誰にも分からないここはcrazy

Le Tokyo Architecture Festival (東京建築祭) avait lieu les Samedi 25 et Dimanche 26 Mai 2024. Avec un tel nom, on pouvait s’attendre à beaucoup de choses, mais au final, ce festival ne se limitait qu’à trois zones dans Tokyo (Ginza Tsukiji, Nihonbashi Kyōbashi et Ōtemachi Marunouchi Yūrakuchō) où l’on pouvait accéder à certaines zones de bâtiments qui ne sont normalement pas autorisées au public ou profiter d’une visite guidée.

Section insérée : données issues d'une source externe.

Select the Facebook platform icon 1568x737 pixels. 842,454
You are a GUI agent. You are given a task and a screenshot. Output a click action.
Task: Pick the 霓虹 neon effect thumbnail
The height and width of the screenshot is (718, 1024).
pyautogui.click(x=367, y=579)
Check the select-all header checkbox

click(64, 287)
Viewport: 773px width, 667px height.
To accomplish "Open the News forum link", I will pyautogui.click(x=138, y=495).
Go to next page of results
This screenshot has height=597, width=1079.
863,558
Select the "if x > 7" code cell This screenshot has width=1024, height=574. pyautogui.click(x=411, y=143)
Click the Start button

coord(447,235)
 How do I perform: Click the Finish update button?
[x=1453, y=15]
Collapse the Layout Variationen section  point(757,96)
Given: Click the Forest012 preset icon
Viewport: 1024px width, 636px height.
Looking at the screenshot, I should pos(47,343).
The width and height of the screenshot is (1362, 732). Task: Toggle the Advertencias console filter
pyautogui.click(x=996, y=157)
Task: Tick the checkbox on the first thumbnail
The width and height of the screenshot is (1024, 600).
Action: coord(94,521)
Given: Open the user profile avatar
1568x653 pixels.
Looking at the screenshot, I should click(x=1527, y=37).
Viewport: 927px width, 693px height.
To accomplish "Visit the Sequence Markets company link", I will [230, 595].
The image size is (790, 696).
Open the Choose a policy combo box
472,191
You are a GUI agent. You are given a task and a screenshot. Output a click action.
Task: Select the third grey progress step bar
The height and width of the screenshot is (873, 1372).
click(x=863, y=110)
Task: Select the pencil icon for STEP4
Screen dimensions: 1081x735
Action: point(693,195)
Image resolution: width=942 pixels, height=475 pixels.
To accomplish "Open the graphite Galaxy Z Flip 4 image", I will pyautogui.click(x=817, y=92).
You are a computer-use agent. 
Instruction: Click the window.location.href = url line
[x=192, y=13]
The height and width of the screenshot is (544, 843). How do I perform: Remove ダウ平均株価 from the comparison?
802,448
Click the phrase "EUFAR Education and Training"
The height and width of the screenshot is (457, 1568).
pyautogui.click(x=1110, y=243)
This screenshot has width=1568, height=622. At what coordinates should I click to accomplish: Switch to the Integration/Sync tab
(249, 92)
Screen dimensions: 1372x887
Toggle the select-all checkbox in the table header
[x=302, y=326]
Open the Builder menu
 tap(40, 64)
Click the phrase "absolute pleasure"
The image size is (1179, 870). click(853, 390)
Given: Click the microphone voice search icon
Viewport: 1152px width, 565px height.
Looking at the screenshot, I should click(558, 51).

J’ai opté pour la zone Ginza Tsukiji en passant d’abord voir le temple Tsukiji Honganji (築地本願寺). J’y suis déjà allé plusieurs fois mais j’étais assez curieux de visiter l’intérieur des salles ou endroits habituellement fermés au public. J’ai malheureusement été assez peu intéressé par ses salles « secrètes » car elles n’avaient rien d’aussi grandiose que le hall principal ouvert au public. J’ai ensuite continué par la visite de l’ancienne église catholique de Tsukiji (カトリック築地教会), mais la file d’attente devant l’édifice n’était pas vraiment justifiée car l’intérieur très sobre ressemblait tout simplement à une église typique. J’ai préféré quitter l’itinéraire pour partir de mon côté à la recherche de l’ancien bureau et maison de l’architecte Yōji Watanabe. Cet architecte a construit l’iconique New Sky Building (Sky Building 3) à Shinjuku que je montrais pour la première fois sur ce blog en 2007. La construction du petit immeuble de bureaux de Yōji Watanabe à Hirakawachō date de 1962 et est donc antérieure à celle du New Sky Building. Cette structure brutaliste, que je montre sur la cinquième photographie, se compose de six étages et d’un sous-sol, le tout construit sur une petite surface de 36m2.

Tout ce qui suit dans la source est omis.